In Daniel M. Mensah v. MCT Federal Credit Union, No. 54, Sept. Term, 2015 (Opinion by Battaglia, J.), the Maryland Court of Appeals, Maryland’s highest court, addressed an issue of first impression regarding wage garnishments. The question before the Court was as follows:
“The sole issue before us involves judgment enforcement, i.e. whether the District Court in its continuing and ancillary jurisdiction could order wages earned outside of Maryland by a non-resident judgment debtor to be subject to garnishment served upon an employer with continuous and systematic business in Maryland. We shall answer yes to this question.”
Daniel M. Mensah, while living in Maryland, in 2006, opened a personal line of credit as well as a credit card account with MCT Federal Credit Union (“MCT”). Mr. Mensah, over the next several years, accumulated debt on both the credit card and on the line of credit. MCT filed two complaints in 2010 against Mr. Mensah in the District Court of Maryland for Montgomery County to collect upon the delinquent balances on those accounts. By the time the cases were filed, Mr. Mensah had moved to Texas. He was served process by way of substitute service; he failed to answer the complaints of MCT; and it was awarded default judgments, which were not appealed.
Subsequent to the entry of the judgments, MCT secured two writs of garnishment from the Maryland District Court. The writs were served upon the resident agent of Mr. Mensah’s employer, BASF, and its payroll department in New Jersey. BASF did not contest the writs but Mensah moved to quash them under the theory that his wages earned solely in Texas were not subject to garnishment in Maryland. Both the District Court and the Montgomery County Circuit Court disagreed. Mensah then petitioned the Maryland Court of Appeals for certiorari.

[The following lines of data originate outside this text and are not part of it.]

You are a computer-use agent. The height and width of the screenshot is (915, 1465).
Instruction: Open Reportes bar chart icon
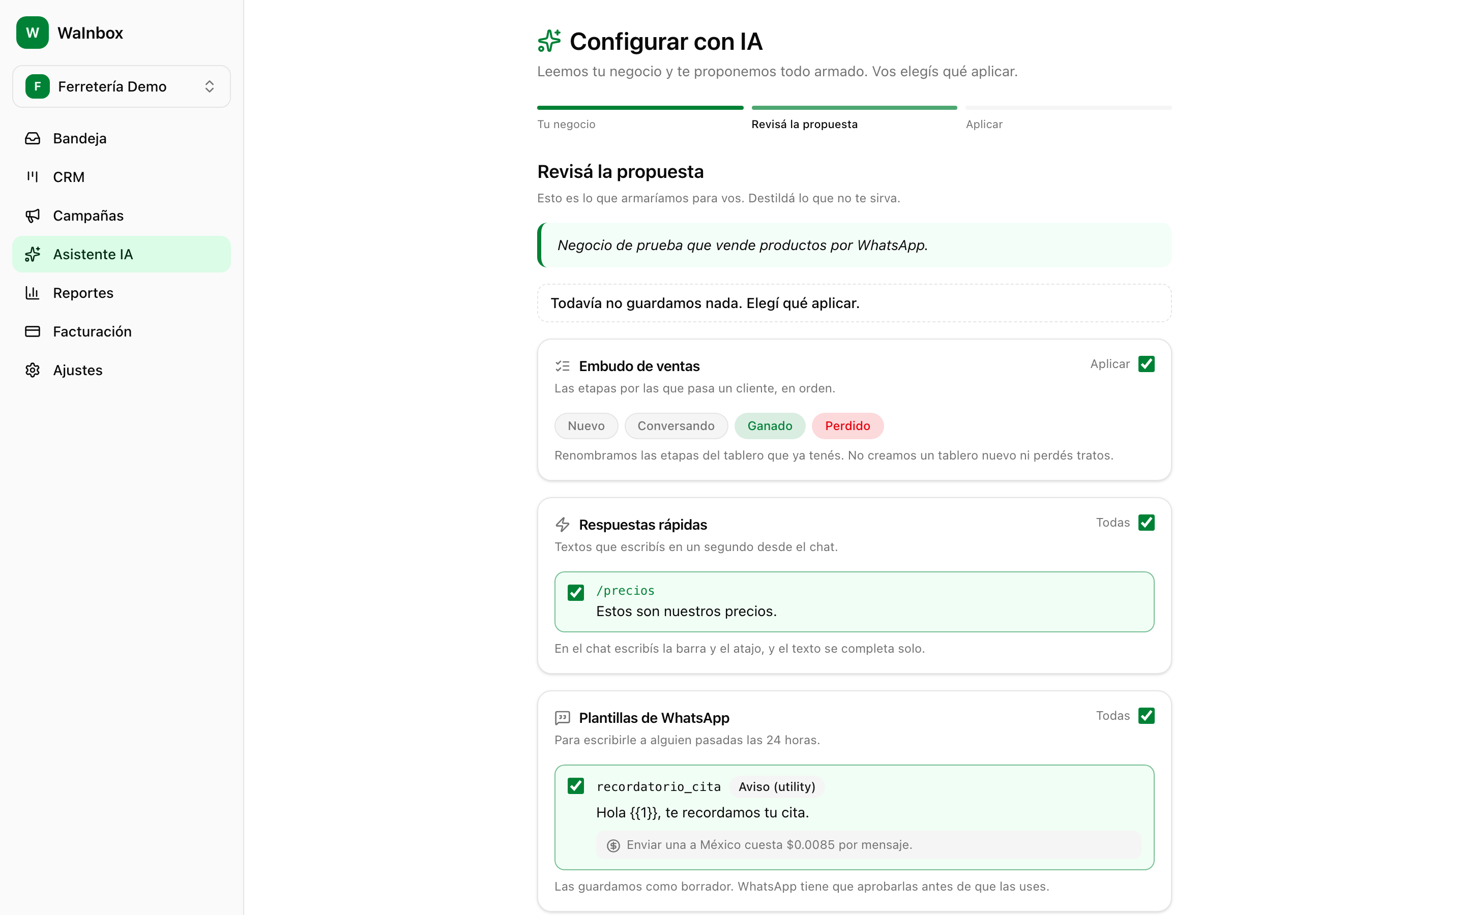[x=33, y=293]
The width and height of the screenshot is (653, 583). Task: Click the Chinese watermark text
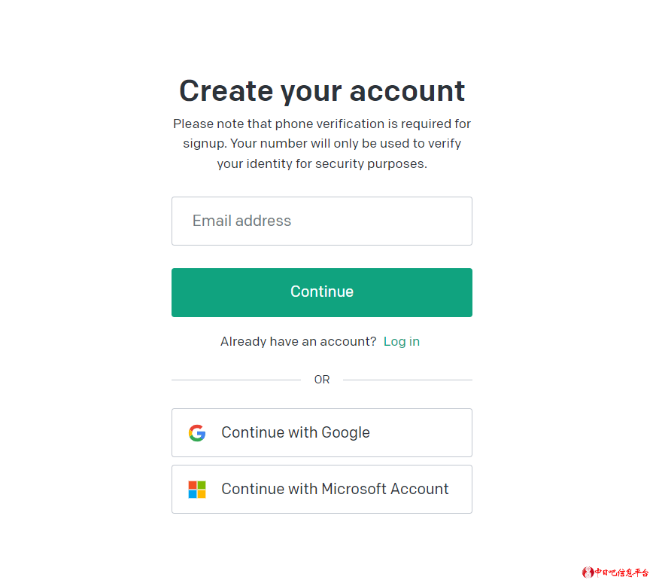click(x=621, y=572)
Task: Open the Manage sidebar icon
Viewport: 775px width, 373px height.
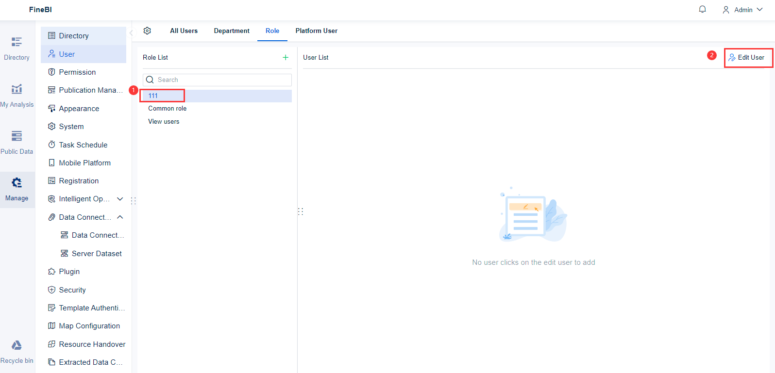Action: point(17,190)
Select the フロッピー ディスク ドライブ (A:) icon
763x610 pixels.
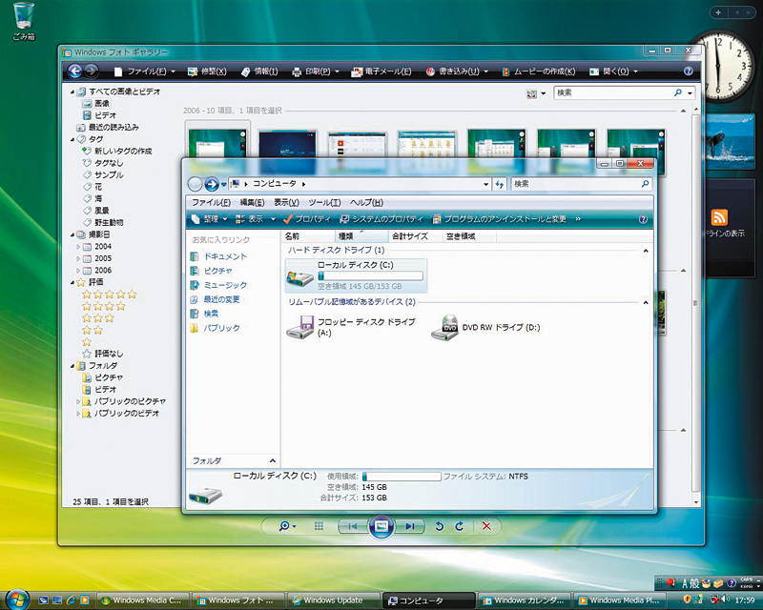(x=301, y=327)
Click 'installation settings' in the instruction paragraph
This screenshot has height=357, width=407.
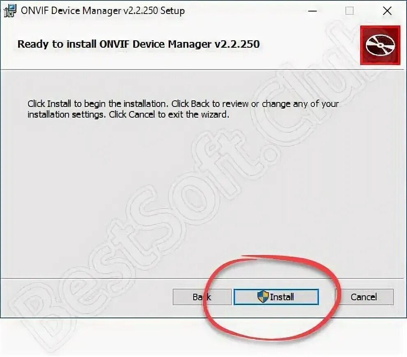point(65,115)
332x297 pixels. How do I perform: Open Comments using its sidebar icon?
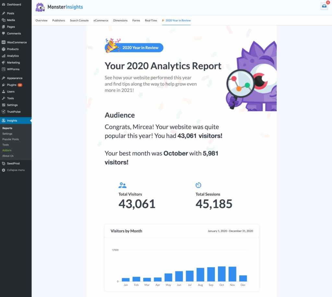point(4,33)
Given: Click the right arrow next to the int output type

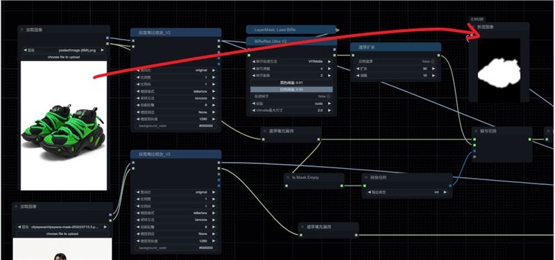Looking at the screenshot, I should coord(445,193).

The opinion of the Court differentiated between an enrolled foreign judgment and one entered when a court has original, continuing and ancillary jurisdiction over a judgment debtor. In the case of the former, a judgment obtained in a jurisdiction other than Maryland and enrolled in Maryland pursuant to the Uniform Enforcement of Foreign Judgments Act (“UEFJA”), is not a “continuing and ancillary” matter. Such foreign enrolled judgments are subject to “defenses in enforcement”, unlike judgments originally obtained in Maryland. See, Livingston v. Naylor, 173 Md. App. 488, 220 A.2d 34 (2007). The Court cited, without discussion, “BASF’s business presence in Maryland” and also “its assent to the wage garnishments” of Mr. Mensah as indications of the presence of fair play and substantial justice, discussed in the Livington case, in permitting the wage garnishments.